Long vacant council seat will be filled by Normand Roberge

Last night, West Nipissing council appointed Normand Roberge to fill the eighth councillor position. With this appointment, council is now complete, and the long-vacant Ward 7 representing Verner is now filled.

Come July, that seat would have been empty for two years, vacant since the resignation of Jeremy Seguin. Since his departure, council members were deadlocked as to how to find a replacement. Some wanted a general election, others opted to appoint, but nothing was settled, and the seat remained empty for lack of council decision.

See: Seguin resigns from 'toxic and dysfunctional' council

At last night’s meeting, it took about an hour to iron out the process of how the vote would carry out, but after that was cleared, council members cast their ballots. There were six candidates, and each council member was asked to write their first choice upon a sheet of paper and reveal that name to the camera—many were attending via video—and for those in chamber, to reveal their choices to the clerk and others in attendance.

To become appointed, a candidate needed to receive five votes of the eight available. Councillors Chris Fisher, Roland Larabie, Leo Malette and Dan Roveda voted for Roberge. Four votes, one shy of a round one victory.

Councillors Yvon Duhaime, Denis Senecal, Lise Senecal, and Mayor Joanne Savage cast their votes for candidate Fern Pellerin. Four votes. Council was deadlocked again.

“We are at a four-four tie,” the clerk stated. She then proceeded to write the name from each vote on a separate piece of paper, folded those in half, and placed them all into a box. “I will then ask the treasurer to pull one” of the pieces from the box, and whichever name appeared when the paper opened, was destined to become the new councillor.

Normand Roberge was the name.

Roberge spoke to council on June 9th, when all candidates had a chance to answer some questions from council as to why they wanted to fill the role.
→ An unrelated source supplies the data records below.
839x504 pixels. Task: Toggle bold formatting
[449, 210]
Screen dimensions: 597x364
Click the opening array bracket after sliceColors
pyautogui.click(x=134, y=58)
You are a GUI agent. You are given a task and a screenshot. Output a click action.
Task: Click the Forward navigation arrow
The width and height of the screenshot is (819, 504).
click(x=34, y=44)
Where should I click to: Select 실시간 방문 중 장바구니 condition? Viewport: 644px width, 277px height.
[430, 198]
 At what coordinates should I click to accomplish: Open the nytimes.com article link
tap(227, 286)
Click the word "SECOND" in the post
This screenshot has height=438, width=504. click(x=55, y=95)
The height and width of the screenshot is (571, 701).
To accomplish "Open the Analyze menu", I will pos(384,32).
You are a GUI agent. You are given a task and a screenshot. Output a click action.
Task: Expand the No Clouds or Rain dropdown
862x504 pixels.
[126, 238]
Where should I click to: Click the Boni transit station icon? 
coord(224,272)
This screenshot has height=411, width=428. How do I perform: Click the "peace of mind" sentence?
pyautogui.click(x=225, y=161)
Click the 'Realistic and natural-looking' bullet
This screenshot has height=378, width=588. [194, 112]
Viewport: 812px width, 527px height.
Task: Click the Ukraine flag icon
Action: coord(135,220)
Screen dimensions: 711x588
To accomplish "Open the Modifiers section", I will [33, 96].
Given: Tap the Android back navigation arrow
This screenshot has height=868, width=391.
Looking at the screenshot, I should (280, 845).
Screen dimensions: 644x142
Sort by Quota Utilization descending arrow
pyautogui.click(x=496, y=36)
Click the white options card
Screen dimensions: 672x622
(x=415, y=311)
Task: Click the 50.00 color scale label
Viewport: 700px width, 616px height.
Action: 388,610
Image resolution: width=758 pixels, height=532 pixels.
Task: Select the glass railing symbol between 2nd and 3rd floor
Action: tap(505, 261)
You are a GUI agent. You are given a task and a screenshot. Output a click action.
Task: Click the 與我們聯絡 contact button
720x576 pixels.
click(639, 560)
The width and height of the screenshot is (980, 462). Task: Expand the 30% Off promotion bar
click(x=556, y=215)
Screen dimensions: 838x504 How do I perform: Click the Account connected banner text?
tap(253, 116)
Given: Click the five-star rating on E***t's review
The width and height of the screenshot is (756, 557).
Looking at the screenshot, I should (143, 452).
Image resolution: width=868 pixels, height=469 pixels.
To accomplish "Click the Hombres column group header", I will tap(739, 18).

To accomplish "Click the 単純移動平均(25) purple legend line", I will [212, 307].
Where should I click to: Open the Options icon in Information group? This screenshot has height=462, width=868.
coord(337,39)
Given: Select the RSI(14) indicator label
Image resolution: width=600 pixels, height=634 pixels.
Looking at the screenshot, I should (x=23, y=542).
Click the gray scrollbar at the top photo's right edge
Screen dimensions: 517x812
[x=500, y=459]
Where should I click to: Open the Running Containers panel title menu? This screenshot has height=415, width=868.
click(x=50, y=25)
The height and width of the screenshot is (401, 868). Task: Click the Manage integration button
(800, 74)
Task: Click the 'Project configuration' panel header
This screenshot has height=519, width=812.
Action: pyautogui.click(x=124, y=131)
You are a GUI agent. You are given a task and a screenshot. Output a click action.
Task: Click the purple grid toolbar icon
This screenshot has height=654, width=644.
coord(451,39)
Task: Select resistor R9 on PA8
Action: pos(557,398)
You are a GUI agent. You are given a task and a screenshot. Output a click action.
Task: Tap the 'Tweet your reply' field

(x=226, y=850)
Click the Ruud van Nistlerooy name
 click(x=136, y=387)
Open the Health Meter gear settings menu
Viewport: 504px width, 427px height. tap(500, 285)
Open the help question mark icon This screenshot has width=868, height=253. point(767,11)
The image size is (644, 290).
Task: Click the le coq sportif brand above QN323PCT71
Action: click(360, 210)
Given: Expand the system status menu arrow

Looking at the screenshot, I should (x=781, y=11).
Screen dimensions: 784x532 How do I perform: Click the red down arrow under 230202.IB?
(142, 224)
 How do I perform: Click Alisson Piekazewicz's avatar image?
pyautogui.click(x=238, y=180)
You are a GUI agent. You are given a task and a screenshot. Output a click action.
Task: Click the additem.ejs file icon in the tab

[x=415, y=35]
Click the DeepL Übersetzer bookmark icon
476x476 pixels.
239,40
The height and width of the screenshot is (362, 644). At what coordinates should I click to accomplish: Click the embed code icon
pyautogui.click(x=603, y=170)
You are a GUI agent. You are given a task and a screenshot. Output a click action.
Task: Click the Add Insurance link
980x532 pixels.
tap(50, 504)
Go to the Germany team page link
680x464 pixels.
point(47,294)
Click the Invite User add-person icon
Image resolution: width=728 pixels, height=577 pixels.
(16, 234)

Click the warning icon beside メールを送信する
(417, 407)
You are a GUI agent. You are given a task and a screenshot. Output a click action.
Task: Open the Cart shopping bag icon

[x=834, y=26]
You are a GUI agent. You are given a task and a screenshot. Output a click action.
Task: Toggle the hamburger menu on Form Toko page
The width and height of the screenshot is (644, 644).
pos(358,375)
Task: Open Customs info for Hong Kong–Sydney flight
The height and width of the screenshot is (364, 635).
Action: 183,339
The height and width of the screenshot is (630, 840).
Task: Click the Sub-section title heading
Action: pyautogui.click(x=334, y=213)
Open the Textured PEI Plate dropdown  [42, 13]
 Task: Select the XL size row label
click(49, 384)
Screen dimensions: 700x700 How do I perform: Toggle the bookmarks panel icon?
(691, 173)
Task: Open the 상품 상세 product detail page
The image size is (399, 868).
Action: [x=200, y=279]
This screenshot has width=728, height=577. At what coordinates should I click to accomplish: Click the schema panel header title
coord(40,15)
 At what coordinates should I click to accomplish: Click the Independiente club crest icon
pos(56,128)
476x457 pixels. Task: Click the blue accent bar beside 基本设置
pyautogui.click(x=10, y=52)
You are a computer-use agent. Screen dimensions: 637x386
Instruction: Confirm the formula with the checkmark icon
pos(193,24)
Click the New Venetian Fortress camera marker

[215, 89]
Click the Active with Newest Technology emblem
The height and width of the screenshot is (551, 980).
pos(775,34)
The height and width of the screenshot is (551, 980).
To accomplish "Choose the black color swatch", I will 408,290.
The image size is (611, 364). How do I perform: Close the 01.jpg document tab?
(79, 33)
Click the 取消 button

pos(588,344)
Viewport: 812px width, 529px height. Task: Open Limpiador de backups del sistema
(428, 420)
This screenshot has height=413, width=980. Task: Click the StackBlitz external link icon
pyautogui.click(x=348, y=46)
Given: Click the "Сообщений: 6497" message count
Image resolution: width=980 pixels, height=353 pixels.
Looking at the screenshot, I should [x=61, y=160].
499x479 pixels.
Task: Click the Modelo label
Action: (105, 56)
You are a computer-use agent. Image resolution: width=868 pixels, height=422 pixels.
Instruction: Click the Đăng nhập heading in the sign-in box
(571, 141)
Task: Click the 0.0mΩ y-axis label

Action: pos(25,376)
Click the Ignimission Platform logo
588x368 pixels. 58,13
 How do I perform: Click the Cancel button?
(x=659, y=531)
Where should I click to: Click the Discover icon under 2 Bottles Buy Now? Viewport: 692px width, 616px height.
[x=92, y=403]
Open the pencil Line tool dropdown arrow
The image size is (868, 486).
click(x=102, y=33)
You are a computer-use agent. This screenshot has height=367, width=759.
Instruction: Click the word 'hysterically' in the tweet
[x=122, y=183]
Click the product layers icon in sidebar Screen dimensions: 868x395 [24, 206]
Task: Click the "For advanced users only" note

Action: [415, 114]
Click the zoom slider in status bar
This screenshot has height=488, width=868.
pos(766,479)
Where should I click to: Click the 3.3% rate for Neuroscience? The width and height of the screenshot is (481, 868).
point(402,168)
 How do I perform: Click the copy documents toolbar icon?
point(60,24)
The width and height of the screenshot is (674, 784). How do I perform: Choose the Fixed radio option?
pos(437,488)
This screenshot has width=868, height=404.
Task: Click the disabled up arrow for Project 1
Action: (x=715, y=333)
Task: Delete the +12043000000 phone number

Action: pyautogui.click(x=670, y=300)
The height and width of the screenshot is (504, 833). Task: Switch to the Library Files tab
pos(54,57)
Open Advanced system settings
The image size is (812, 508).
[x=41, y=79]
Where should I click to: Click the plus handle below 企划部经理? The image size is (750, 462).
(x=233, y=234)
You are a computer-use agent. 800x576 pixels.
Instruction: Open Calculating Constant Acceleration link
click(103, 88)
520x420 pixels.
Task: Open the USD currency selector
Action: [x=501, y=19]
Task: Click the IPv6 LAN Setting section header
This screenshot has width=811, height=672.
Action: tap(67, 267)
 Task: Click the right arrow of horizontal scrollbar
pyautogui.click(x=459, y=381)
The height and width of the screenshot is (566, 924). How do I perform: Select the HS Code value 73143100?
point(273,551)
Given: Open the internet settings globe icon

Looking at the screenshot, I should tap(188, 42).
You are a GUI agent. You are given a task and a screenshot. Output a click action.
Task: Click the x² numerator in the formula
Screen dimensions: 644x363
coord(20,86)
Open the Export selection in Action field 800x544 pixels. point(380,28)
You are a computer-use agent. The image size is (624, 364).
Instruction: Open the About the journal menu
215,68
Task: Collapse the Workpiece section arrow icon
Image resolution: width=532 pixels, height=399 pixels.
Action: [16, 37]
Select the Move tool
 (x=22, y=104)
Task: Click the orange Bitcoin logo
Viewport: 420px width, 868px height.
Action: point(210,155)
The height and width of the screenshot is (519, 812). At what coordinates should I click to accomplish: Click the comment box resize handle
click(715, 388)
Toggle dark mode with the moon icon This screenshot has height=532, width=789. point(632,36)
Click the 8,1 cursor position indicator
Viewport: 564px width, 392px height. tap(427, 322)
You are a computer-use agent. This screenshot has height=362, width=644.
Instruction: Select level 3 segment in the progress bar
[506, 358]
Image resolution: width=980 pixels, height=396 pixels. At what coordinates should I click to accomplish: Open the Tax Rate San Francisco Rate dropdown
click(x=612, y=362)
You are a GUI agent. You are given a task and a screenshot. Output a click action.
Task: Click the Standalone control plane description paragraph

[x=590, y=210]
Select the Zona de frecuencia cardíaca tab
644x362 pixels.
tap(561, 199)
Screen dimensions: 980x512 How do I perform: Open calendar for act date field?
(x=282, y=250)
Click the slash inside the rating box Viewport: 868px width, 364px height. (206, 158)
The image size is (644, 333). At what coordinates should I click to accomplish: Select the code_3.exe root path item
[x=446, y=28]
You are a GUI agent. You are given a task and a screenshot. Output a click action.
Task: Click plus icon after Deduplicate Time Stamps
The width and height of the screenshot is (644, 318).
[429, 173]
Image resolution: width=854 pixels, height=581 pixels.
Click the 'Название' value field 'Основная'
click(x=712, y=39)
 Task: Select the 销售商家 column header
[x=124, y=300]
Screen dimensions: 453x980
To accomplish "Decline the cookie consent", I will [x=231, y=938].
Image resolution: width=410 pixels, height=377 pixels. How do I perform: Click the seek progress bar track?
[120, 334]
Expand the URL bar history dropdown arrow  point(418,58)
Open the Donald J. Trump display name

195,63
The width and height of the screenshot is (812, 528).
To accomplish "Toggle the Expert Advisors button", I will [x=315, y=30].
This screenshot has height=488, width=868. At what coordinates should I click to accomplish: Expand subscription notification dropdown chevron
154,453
That evening Roberge explained how he has much experience working and volunteering within the community, and “was on West Nipissing council for 13 years.”

See: Former councillor eyes vacant seat — says he is ready, willing and able to serve community

He remained involved “in numerous committees,” and is a member of the Knights of Columbus and the Lions Club. “I’ve always supported the younger generations” through his volunteering and has done a lot to raise money for playgrounds, and help youth groups. Roberge mentioned it’s important “to support the community and help the neighbours if they’re having difficulties.”

West Nipissing council has been known to become deadlocked on decisions, so much so that Nigel Bellchamber addressed this in one of his questions to candidates, asking them to explain how they would address a council issue without automatically voting on one side for every vote.

“When you have a situation it’s not always black and white,” Roberge said. “When you have a silver dollar, you also have the edge, and quite often the answer lies on the edge and not on the face or the tail,” he continued.

“And that’s what you have to look for sometimes, that fine line to find some compromise.”

Earlier this year, the Ministry of Municipal Affairs and Housing (MMAH) became involved and offered to West Nipissing council a very firm request to fill that empty seat and gave them until the end of June to do so. To help the process, the Ministry appointed a facilitator—Nigel Bellchamber—to help ensure the Minister’s request was carried out. Kathy Horgan, a representative of the MMAH, has also been attending council’s recent meetings.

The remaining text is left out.